* _STATED EXERCISE_
Rewrite the items starting at the line that contains "This screenshot has height=602, width=1568." and ending at the line that contains "Action: click(x=763, y=8)", requests included, and shift every coordinate in the answers by -47.

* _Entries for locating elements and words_

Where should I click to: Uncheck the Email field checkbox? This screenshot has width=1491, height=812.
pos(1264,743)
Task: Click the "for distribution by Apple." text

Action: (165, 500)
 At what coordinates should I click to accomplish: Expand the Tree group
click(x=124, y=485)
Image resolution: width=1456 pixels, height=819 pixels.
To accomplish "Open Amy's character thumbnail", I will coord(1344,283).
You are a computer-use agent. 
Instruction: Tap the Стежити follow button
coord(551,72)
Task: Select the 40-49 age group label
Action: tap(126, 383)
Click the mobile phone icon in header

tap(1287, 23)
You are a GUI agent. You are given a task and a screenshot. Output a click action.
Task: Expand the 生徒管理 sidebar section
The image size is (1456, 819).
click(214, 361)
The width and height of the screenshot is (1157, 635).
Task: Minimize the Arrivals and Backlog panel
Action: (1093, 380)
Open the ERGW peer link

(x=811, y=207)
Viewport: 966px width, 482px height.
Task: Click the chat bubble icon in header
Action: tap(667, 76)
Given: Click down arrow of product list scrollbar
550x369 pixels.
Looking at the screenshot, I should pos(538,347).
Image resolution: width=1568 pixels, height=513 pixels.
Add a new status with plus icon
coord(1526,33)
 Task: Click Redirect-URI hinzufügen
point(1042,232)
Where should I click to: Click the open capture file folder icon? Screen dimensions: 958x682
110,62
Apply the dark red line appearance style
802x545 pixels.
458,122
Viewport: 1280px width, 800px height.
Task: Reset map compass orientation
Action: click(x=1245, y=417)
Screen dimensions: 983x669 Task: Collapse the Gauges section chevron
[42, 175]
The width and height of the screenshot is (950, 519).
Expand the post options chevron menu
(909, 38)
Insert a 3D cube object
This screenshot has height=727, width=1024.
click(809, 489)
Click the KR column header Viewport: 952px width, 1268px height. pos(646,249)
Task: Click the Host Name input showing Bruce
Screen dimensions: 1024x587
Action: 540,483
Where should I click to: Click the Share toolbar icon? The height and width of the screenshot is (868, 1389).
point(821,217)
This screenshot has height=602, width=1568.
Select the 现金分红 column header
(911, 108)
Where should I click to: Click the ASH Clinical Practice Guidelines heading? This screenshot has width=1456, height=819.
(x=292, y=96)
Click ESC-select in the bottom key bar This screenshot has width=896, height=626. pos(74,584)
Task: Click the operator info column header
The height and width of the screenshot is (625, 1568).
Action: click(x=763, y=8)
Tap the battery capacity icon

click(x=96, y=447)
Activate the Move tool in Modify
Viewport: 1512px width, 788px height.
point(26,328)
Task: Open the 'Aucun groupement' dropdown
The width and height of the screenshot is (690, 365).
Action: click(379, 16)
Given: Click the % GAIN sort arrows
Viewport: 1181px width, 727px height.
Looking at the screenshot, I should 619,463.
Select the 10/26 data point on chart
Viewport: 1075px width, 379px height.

* _TASK RESPONSE_
This screenshot has height=602, width=1568.
Select the 现金分红 column header
(864, 61)
Where should I click to: Click the ASH Clinical Practice Guidelines heading? This screenshot has width=1456, height=819.
(x=245, y=49)
Click ESC-select in the bottom key bar This screenshot has width=896, height=626. pos(27,537)
Task: Click the operator info column header
The height and width of the screenshot is (625, 1568).
Action: click(x=716, y=-39)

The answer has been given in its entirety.